Iraqis suffer walls that divide and save
November 25, 2008
BAGHDAD — A mural splashed across a concrete blast wall in a traffic-clogged market here symbolizes how many Baghdad residents feel about ongoing security measures in the city’s more troubled neighborhoods.
The painting depicts a crow pecking a woman’s eye.
The artwork is part of a beautification project aimed at softening a landscape of ubiquitous checkpoints, concertina wire and concrete barriers that separates Sunni and Shiite neighborhoods and filters traffic to reduce the chance of car bombs.

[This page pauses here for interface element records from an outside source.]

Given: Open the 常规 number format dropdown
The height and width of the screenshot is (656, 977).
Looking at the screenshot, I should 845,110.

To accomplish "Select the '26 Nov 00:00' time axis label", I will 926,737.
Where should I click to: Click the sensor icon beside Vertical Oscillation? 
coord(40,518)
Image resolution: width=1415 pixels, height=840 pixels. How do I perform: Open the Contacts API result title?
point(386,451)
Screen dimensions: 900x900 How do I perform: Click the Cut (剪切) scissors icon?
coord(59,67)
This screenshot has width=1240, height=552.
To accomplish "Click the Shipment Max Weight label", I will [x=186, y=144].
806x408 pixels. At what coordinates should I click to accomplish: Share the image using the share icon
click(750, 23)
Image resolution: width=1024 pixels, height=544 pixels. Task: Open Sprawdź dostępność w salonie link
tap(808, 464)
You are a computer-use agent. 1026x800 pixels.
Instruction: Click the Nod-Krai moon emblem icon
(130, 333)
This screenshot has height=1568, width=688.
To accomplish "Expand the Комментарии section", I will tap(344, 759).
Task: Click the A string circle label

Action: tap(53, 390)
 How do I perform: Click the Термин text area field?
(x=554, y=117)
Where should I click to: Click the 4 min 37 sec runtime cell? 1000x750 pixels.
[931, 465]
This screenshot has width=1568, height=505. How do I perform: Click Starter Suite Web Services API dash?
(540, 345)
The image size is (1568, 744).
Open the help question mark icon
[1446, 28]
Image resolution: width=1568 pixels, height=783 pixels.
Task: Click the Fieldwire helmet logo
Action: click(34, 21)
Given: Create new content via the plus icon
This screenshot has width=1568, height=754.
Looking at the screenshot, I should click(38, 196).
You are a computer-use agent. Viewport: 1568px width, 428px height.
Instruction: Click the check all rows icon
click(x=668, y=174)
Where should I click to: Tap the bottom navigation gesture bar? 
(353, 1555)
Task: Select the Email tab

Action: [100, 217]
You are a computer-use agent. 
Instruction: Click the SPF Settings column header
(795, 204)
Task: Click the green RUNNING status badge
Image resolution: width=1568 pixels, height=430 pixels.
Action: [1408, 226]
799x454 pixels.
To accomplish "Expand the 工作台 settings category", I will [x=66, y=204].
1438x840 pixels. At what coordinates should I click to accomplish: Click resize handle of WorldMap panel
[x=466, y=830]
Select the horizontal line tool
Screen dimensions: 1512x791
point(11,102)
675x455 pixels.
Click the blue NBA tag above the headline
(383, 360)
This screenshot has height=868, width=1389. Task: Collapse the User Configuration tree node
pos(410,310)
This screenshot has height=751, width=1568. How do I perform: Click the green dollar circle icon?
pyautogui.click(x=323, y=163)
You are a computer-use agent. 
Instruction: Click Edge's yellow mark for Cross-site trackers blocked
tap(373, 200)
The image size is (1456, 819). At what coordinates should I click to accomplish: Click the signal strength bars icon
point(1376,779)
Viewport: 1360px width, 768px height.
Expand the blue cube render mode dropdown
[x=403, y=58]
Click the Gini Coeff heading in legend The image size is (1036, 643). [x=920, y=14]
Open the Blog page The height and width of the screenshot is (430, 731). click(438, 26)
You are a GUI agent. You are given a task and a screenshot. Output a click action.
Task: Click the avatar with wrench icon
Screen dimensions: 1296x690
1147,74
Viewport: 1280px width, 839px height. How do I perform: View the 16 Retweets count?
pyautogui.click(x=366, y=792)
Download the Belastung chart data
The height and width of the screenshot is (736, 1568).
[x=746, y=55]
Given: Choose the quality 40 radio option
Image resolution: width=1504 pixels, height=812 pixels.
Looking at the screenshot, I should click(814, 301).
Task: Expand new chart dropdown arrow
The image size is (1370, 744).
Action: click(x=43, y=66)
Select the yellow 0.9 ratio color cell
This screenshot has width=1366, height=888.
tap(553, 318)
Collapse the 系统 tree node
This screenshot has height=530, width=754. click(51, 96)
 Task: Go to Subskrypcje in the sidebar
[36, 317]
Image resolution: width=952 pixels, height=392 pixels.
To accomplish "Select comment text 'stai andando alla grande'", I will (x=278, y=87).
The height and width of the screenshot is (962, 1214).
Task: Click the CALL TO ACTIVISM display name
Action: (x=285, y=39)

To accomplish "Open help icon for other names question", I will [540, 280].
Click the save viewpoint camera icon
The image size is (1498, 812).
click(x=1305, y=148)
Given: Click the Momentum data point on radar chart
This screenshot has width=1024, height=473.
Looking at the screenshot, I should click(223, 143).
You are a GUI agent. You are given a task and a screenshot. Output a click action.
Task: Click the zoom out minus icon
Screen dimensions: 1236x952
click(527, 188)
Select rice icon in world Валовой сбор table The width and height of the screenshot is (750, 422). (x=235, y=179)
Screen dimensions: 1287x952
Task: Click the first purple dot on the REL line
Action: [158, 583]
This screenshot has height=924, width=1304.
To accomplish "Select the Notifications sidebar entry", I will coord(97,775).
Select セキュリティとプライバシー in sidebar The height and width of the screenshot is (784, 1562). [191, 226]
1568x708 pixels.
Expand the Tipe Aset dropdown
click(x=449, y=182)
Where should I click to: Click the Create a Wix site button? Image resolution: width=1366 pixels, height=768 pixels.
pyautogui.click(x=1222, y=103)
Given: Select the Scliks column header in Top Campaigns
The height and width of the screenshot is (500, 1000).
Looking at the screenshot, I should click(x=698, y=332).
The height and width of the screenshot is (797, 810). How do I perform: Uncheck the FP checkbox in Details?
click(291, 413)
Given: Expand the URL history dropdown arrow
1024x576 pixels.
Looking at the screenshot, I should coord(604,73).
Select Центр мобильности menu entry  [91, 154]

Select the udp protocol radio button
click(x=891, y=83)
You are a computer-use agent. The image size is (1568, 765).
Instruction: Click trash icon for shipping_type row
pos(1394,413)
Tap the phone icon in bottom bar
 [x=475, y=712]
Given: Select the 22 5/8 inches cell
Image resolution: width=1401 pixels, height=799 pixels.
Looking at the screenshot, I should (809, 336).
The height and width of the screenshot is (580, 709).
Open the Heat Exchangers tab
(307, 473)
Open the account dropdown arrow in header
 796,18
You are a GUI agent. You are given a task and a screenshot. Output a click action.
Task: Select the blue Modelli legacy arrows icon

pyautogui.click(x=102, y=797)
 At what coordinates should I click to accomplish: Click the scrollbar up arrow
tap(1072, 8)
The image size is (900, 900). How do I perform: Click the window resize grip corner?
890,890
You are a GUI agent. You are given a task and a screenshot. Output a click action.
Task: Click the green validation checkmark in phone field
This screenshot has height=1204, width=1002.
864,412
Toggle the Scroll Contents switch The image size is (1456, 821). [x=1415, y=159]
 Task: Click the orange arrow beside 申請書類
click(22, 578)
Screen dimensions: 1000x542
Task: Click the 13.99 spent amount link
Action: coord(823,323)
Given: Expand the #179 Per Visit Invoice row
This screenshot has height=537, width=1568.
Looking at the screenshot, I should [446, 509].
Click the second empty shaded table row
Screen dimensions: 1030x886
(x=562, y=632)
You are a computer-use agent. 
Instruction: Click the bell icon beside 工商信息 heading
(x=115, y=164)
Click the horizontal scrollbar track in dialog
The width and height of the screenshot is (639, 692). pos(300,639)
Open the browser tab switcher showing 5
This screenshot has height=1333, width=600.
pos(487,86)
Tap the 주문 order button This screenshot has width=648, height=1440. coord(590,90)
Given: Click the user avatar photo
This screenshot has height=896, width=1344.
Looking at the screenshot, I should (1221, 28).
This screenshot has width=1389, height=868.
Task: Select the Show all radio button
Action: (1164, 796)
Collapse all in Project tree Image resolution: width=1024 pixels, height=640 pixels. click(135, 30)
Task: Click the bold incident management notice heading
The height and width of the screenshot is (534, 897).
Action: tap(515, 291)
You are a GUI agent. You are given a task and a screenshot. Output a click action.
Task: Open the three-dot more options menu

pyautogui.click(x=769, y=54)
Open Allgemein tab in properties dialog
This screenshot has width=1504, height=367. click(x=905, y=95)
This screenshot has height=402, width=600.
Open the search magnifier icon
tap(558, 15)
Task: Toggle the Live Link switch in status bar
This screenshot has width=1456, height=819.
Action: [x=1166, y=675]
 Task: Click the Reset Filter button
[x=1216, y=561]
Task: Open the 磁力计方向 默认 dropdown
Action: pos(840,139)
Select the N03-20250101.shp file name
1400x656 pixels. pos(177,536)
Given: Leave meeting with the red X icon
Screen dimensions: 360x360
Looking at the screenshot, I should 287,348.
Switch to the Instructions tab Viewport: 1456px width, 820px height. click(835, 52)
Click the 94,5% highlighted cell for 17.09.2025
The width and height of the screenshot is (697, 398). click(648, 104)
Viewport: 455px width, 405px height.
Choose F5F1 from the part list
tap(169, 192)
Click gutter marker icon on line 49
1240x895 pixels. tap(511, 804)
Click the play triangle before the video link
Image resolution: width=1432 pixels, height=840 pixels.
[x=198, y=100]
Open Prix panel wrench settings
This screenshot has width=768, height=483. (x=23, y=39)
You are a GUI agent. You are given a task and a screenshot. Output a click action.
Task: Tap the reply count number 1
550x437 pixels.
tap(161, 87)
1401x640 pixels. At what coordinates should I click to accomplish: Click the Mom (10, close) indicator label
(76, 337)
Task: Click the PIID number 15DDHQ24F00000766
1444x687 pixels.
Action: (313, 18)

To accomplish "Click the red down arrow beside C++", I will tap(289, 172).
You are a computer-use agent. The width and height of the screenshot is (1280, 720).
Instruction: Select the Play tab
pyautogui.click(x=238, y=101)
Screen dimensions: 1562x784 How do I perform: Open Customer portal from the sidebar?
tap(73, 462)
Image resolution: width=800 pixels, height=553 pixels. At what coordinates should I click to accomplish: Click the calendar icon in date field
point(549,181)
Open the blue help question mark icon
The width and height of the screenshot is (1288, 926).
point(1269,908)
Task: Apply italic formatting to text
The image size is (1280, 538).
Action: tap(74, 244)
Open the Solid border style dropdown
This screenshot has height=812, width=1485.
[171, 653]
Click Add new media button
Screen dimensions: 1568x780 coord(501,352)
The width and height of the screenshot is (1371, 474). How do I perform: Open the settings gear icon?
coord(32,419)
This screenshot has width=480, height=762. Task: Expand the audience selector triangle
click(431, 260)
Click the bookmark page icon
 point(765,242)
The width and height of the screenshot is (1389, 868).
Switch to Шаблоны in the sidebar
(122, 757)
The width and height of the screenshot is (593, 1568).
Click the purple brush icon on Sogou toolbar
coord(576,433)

No amount of art can change the congestion created by the security measures, which many city residents say are hurting business and creating unnecessary hassles.
"When they check the cars, they make the people late for work," said Haiwee Karim Abdal, who commutes across the city each day.
But troops with the 1st Brigade Combat Team, 4th Infantry Division, say the measures are still needed, and recent bombings appear to vindicate their caution.
Much of Baghdad’s Rashid district is comprised of makeshift shanties, with herds of dingy sheep and goats munching on the ample piles of trash that course their way through the area like a rotting river.
For several months, it was the scene of intense sectarian violence and fighting between insurgents and U.S. forces, with an average of 30 attacks per day at the height of the unrest in May of 2007, according to U.S. numbers. Those include roadside bombs, shootings and rocket and mortar attacks. Deadly market bombings were a regular occurrence, often with scores killed and many more injured.
Once one of the most dangerous areas in Iraq, Rashid has seen violence drop dramatically in the past year and a half, a trend both Iraqis and Americans credit to walling off certain neighborhoods and shopping areas and adding many checkpoints. The stepped-up security effort began in the spring of 2007 and almost immediately violence began to drop, bottoming out in August when there were only 24 attacks.
Recently, though, a spate of bombings — including several at busy markets — has put the area on edge. American and Iraqi security officials say that is proof the barriers are still needed to keep the fragile peace.
The long commute
The air is thick with diesel fumes and the honking of car horns at an Iraqi National Police checkpoint outside the Abu T’Shir neighborhood’s main market. A lone Iraqi police officer wades upstream through gridlocked traffic trying in vain to move things along.
"We don’t need the searches," a woman yells out a car window as she drives by.
Taxi driver Moyad Suvhei said his fuel costs have skyrocketed with the extra security, profits floating from his tailpipe during traffic jams.
"We would like to remove all the barriers," he said.
Ironically, the very people who stand to gain the most from increased security at Baghdad’s markets — shopkeepers — voice the most stringent complaints.
"Our business in the past two months is bad because no one comes anymore," said Razaq Jabar, a blacksmith with a shop on the boulevard that cuts through Abu T’Shir’s main market.
Jabar, like many shopkeepers, says there is no problem with security and advocates at least adding more entrances to the market, if not tearing down the barriers and checkpoints completely.
Second Lt. Greg Bassett, with the 1-4, reminds Jabar that just six weeks ago a car bomb killed six people within spitting distance of his blacksmith shop.
"Yeah, we know it sucks," Bassett said. "America’s economy sucks right now, too, but you have no livelihood if you’re dead from a (car bomb)."
U.S. soldiers say they have become a victim of their own success, with Iraqis getting a kind of safety fatigue from the drop in violence.
"They get lulled into a false sense of security," Bassett said.
The recent bombings also bring into question the effectiveness of the Iraqi National Police.
The question becomes more pressing with Iraqi lawmakers debating a proposed security pact that calls for U.S. troops to pull out of Iraqi cities and towns in seven months,
A reporter spotted Iraqi officers waving cars through checkpoints unsearched on several occasions.
As soon as the officers spotted American troops coming their way, they began popping trunks and searching passengers.
"The people I know, I don’t search them," an Iraqi officer said.
Every car that goes through the checkpoint is supposed to be searched, said Staff Sgt. Jason Hellums, shaking his head.
"They see us looking and they search," he said. "They don’t do a damn thing on their own."